Westerberg, J. A.; Xiong, Y. S.; Nejat, H.; Sennesh, E.; Durand, S.; Cabasco, H.; Belski, H.; Gillis, R.; Loeffler, H.; Bawany, A.; Peene, C. R.; Han, W.; Nguyen, K.; Ha, V.; Johnson, T.; Grasso, C.; Hardcastle, B.; Young, A.; Swapp, J.; Ouellete, B.; Caldejon, S.; Williford, A.; Groblewski, P. A.; Olsen, S. R.; Kiselycznyk, C.; Lecoq, J. A.; Maier, A.; Bastos, A. M.

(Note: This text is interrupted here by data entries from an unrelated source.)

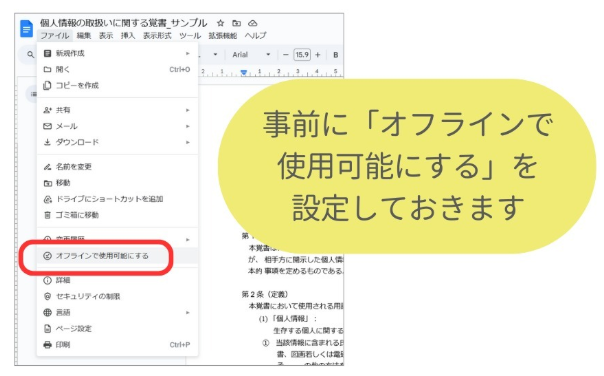Toggle bold formatting with the B button

pyautogui.click(x=336, y=55)
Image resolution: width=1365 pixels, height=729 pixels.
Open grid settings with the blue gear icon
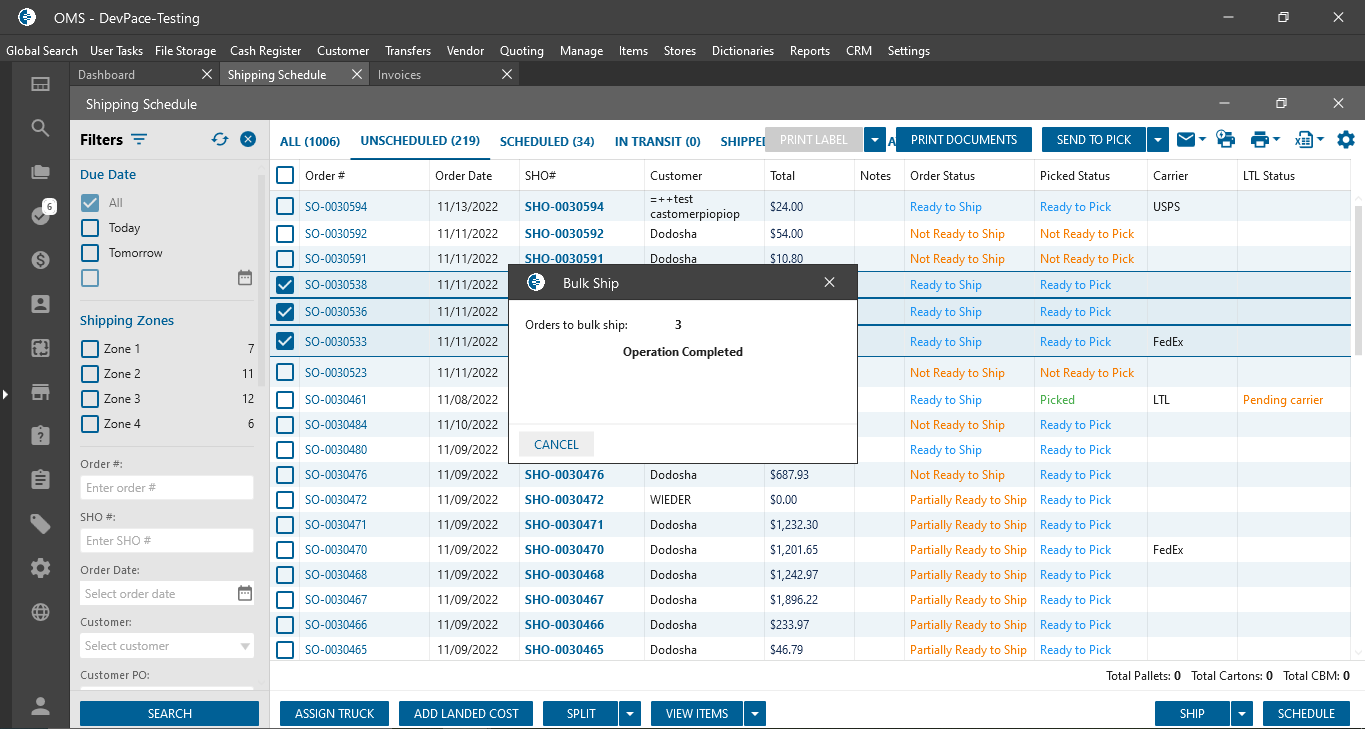pos(1346,140)
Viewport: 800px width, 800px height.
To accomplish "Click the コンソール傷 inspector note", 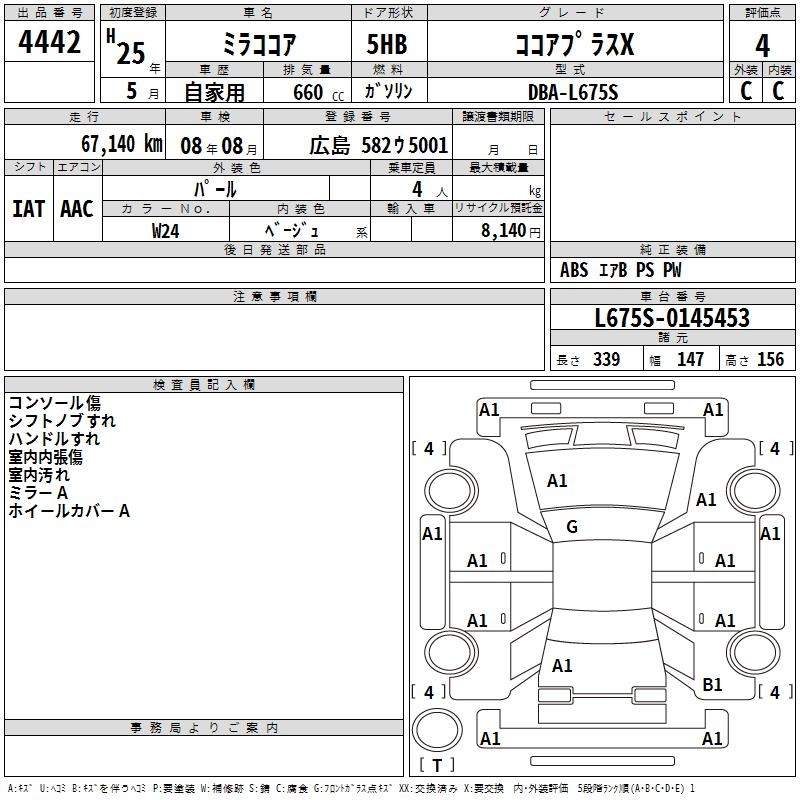I will [55, 403].
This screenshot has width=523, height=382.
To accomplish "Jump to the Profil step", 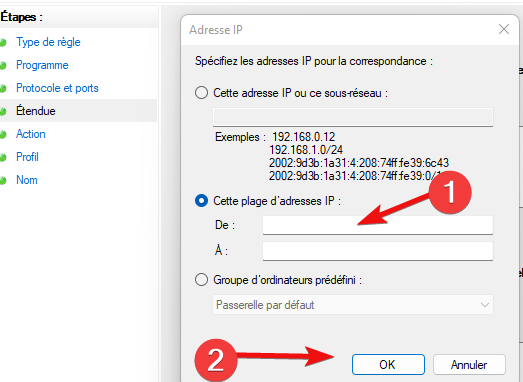I will point(27,157).
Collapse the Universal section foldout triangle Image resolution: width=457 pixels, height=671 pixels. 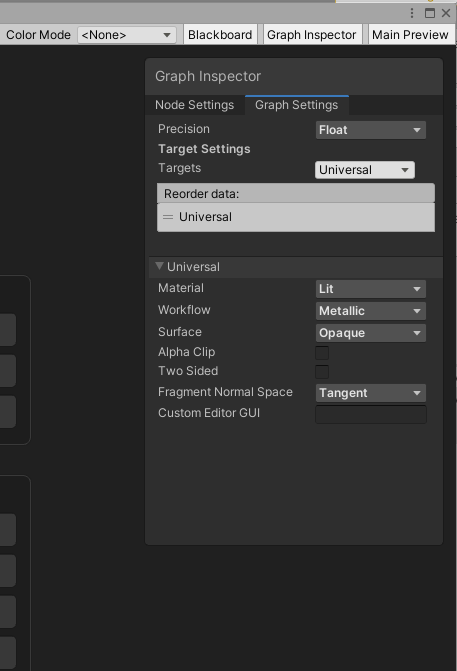(160, 266)
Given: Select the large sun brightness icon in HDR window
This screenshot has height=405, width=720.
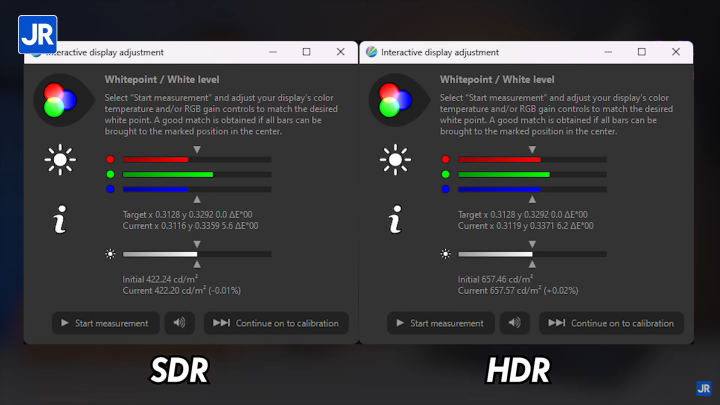Looking at the screenshot, I should (395, 159).
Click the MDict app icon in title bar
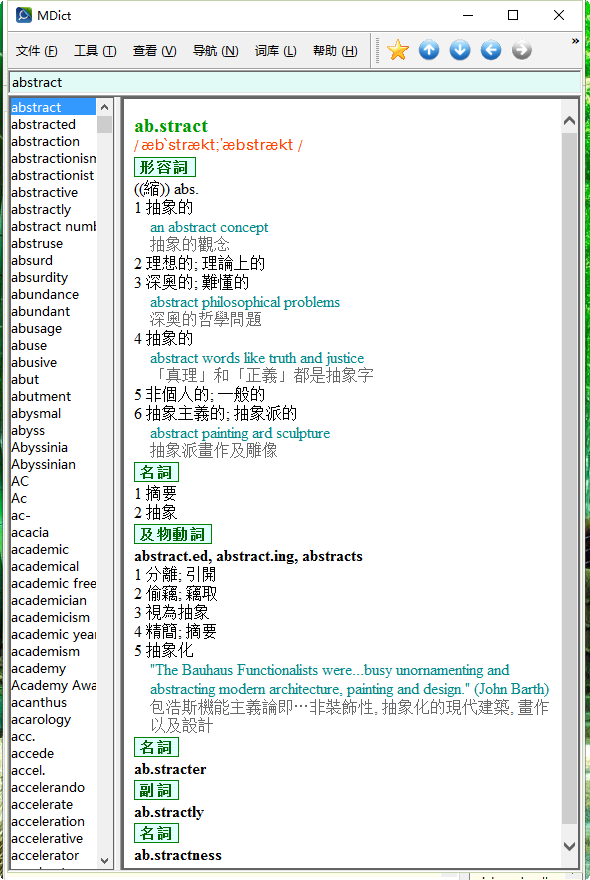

Predictive coding (PC) is a popular framework to explain cortical responses. PC states that the brain computes internal models of expected events and responds robustly to unexpected stimuli with prediction errors that feed forward. This can be studied using oddball tasks. A repetitive sequence interrupted by a novel stimulus is a \"local\" oddball. \"Global\" oddballs defy expectations while repeating the local context. This dissociates expectation-driven neuronal prediction error responses vs. merely stimulus-history-driven release from adaptation. We recorded neuron spiking activity across the visual hierarchy in mice and monkeys viewing these oddballs. Local oddball responses largely followed PC hypotheses. They were robust, emerged early in layers 2/3, and fed forward. Global oddball responses challenged PC. They were weak, absent in most visual areas, more robust in prefrontal cortex, and emerged in non-granular layers. Contrary to the most popular PC models that emphasize prediction error computations occurring in early sensory areas and feeding forward, this implies that genuine predictive coding computations take place in more cognitive, higher-order areas.